[Material for this exercise]

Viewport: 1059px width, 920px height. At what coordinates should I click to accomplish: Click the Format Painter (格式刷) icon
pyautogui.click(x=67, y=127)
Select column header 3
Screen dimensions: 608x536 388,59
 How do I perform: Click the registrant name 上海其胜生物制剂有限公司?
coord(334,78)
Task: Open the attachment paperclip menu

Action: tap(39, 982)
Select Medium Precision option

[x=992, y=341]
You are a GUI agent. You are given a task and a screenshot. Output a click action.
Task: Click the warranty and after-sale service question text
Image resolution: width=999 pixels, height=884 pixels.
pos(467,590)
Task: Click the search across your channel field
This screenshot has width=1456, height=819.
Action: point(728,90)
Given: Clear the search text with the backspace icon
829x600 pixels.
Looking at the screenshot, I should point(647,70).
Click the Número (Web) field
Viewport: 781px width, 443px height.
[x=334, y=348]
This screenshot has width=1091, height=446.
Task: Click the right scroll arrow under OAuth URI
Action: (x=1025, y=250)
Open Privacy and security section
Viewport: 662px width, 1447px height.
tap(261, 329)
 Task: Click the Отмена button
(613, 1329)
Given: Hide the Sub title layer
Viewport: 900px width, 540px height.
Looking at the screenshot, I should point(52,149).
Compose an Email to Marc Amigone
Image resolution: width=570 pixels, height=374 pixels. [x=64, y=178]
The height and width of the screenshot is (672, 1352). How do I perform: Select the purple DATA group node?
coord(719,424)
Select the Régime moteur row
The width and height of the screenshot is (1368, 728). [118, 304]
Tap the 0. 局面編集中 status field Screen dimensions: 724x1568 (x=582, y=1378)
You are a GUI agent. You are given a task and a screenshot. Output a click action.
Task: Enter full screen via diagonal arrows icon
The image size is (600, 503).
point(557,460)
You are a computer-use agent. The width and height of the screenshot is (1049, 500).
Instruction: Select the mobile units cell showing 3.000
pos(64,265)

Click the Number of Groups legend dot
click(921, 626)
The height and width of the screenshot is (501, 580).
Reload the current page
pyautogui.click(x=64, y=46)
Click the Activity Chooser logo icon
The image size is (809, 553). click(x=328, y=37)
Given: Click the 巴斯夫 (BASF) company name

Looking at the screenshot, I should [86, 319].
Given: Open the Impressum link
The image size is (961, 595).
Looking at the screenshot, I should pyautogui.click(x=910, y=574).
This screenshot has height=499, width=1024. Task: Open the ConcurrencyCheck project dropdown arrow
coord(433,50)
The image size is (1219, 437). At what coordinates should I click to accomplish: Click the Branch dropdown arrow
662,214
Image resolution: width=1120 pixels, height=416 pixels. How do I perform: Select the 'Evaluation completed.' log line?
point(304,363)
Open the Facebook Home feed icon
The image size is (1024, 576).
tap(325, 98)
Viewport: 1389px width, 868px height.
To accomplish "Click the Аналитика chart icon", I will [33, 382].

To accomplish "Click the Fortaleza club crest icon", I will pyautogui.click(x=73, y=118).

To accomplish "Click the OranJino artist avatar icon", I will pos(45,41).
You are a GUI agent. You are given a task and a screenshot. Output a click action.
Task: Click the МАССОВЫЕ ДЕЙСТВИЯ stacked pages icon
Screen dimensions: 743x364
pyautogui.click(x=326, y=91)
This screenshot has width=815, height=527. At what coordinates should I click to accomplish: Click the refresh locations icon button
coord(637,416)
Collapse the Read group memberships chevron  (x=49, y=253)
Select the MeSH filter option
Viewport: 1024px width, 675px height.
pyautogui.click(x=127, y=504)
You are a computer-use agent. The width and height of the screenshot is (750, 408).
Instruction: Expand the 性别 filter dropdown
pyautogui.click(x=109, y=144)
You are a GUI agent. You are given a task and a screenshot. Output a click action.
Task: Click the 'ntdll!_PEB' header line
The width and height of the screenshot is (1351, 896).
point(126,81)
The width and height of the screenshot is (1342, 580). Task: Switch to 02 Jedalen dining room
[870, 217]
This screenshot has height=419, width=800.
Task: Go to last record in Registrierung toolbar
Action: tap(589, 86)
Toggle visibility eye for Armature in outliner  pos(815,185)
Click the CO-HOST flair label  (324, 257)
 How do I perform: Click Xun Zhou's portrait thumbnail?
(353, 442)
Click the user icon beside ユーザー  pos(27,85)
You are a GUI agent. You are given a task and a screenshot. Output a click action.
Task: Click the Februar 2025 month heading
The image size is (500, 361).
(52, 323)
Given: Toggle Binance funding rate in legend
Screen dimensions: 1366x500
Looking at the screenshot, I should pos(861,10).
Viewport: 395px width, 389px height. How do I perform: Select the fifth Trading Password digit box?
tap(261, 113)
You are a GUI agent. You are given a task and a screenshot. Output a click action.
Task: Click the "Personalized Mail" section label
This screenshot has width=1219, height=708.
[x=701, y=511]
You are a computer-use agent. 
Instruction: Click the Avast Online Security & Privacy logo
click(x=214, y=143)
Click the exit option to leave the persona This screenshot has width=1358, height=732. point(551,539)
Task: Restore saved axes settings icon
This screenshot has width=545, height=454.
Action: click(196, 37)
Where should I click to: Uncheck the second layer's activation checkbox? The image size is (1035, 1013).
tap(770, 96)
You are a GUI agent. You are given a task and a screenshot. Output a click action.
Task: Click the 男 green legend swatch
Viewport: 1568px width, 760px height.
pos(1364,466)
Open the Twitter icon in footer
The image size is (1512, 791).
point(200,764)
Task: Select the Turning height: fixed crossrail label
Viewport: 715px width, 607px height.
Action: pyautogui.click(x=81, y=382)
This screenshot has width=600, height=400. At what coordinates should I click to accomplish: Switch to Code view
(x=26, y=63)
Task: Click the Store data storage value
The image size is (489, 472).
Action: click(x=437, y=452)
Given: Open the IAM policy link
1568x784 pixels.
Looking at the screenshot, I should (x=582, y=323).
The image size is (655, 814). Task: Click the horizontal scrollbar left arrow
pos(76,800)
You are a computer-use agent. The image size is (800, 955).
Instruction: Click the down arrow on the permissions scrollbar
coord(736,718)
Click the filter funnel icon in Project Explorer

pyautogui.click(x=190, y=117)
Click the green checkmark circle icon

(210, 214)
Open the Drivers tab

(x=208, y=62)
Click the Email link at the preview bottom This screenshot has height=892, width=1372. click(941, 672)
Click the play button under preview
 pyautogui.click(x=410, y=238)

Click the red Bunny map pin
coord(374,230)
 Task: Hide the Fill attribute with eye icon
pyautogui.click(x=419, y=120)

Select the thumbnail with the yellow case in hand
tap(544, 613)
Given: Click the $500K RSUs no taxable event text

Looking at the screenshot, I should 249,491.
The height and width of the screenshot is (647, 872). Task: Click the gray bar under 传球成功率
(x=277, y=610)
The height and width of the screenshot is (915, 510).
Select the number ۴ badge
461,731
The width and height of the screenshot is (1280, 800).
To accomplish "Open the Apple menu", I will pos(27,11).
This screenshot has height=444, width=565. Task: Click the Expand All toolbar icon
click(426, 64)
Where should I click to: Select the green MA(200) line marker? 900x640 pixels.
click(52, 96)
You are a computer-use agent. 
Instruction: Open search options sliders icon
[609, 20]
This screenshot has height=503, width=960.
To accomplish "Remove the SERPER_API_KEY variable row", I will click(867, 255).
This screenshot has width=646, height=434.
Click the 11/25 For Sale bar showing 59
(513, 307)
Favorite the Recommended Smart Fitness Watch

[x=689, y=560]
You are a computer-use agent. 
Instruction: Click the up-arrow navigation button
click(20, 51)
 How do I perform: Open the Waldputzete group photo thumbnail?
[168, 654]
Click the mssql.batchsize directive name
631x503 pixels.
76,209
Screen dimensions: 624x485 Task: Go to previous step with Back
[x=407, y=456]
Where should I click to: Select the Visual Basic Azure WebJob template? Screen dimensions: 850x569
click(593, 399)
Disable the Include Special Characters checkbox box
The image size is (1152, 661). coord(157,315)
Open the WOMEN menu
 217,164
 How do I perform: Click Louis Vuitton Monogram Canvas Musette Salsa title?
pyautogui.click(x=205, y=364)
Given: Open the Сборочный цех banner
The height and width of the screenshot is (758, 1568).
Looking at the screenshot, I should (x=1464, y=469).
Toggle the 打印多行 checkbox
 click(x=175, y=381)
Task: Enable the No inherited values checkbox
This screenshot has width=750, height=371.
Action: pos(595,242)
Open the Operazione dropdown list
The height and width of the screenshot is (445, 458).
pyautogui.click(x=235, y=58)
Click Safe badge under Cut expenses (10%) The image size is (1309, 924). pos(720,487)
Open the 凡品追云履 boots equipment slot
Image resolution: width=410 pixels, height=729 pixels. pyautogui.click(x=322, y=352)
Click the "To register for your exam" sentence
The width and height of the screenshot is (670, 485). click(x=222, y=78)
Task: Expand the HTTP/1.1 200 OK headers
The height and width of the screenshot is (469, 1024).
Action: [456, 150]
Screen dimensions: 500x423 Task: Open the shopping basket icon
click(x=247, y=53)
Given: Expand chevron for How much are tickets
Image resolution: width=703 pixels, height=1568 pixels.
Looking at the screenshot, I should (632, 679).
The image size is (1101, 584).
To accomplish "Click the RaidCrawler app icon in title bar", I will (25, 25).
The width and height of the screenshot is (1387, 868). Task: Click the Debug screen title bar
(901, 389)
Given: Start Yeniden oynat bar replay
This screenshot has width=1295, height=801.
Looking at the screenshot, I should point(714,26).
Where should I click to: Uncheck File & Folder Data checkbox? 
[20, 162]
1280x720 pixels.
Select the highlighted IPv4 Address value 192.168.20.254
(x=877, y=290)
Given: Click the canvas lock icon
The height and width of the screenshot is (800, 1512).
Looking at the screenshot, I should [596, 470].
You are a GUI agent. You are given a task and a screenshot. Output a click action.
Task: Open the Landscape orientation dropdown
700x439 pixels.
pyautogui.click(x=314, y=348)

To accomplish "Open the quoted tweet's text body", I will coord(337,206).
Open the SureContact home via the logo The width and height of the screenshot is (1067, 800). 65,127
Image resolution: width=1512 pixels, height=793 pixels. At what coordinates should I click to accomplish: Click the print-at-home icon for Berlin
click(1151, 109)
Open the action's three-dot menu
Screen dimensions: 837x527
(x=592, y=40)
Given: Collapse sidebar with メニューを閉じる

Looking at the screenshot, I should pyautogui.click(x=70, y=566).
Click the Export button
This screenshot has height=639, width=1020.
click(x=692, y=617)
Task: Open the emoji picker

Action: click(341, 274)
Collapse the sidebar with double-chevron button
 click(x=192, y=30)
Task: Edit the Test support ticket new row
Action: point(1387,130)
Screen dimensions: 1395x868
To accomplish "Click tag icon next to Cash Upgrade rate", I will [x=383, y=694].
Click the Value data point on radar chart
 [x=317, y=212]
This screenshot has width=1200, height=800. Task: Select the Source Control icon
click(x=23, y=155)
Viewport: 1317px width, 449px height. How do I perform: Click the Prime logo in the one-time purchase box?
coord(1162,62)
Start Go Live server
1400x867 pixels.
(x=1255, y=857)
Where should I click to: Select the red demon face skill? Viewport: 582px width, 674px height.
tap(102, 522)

[Problem description] Retype the portion of the data above that starts on the line with "Click the CO-HOST" and finishes on the line with "Given: Toggle Binance funding rate in legend", including both of those lines.

[Expected answer]
Click the CO-HOST flair label  (324, 257)
 How do I perform: Click Xun Zhou's portrait thumbnail?
(353, 442)
Click the user icon beside ユーザー  pos(27,85)
You are a GUI agent. You are given a task and a screenshot. Output a click action.
Task: Click the Februar 2025 month heading
The image size is (500, 361).
(52, 323)
Given: Toggle Binance funding rate in legend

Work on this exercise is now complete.